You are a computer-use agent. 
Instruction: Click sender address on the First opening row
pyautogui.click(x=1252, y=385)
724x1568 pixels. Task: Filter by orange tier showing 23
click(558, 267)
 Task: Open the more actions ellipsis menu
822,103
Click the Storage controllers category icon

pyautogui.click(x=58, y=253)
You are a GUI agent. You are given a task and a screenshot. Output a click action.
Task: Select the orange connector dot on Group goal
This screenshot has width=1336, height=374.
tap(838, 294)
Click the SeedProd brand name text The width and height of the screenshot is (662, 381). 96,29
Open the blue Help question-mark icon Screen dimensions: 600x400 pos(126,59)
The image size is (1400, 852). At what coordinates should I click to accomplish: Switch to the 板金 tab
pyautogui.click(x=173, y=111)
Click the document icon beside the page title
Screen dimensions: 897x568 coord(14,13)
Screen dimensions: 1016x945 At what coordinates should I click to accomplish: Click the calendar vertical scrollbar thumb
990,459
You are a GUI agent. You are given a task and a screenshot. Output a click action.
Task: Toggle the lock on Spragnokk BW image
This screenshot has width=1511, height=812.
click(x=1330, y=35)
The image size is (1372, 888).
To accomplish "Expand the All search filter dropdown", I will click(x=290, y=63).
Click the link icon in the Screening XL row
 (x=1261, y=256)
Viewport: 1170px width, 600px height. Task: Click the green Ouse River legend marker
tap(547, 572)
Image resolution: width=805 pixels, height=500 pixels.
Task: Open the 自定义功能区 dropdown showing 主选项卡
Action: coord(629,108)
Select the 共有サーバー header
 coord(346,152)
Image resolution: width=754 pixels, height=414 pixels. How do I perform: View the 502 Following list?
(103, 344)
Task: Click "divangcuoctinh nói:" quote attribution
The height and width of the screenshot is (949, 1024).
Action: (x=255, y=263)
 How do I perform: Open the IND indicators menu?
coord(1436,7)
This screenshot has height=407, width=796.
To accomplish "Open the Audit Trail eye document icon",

> [Brief]: The full listing above is to be given again exactly.

> [Output of the task]:
You are a computer-use agent. 
Instruction: Click sender address on the First opening row
pyautogui.click(x=1252, y=385)
724x1568 pixels. Task: Filter by orange tier showing 23
click(558, 267)
 Task: Open the more actions ellipsis menu
822,103
Click the Storage controllers category icon

pyautogui.click(x=58, y=253)
You are a GUI agent. You are given a task and a screenshot. Output a click action.
Task: Select the orange connector dot on Group goal
This screenshot has width=1336, height=374.
tap(838, 294)
Click the SeedProd brand name text The width and height of the screenshot is (662, 381). 96,29
Open the blue Help question-mark icon Screen dimensions: 600x400 pos(126,59)
The image size is (1400, 852). At what coordinates should I click to accomplish: Switch to the 板金 tab
pyautogui.click(x=173, y=111)
Click the document icon beside the page title
Screen dimensions: 897x568 coord(14,13)
Screen dimensions: 1016x945 At what coordinates should I click to accomplish: Click the calendar vertical scrollbar thumb
990,459
You are a GUI agent. You are given a task and a screenshot. Output a click action.
Task: Toggle the lock on Spragnokk BW image
This screenshot has width=1511, height=812.
click(x=1330, y=35)
The image size is (1372, 888).
To accomplish "Expand the All search filter dropdown", I will click(x=290, y=63).
Click the link icon in the Screening XL row
 (x=1261, y=256)
Viewport: 1170px width, 600px height. Task: Click the green Ouse River legend marker
tap(547, 572)
Image resolution: width=805 pixels, height=500 pixels.
Task: Open the 自定义功能区 dropdown showing 主选项卡
Action: coord(629,108)
Select the 共有サーバー header
 coord(346,152)
Image resolution: width=754 pixels, height=414 pixels. How do I perform: View the 502 Following list?
(103, 344)
Task: Click "divangcuoctinh nói:" quote attribution
The height and width of the screenshot is (949, 1024).
Action: (x=255, y=263)
 How do I perform: Open the IND indicators menu?
coord(1436,7)
This screenshot has height=407, width=796.
To accomplish "Open the Audit Trail eye document icon",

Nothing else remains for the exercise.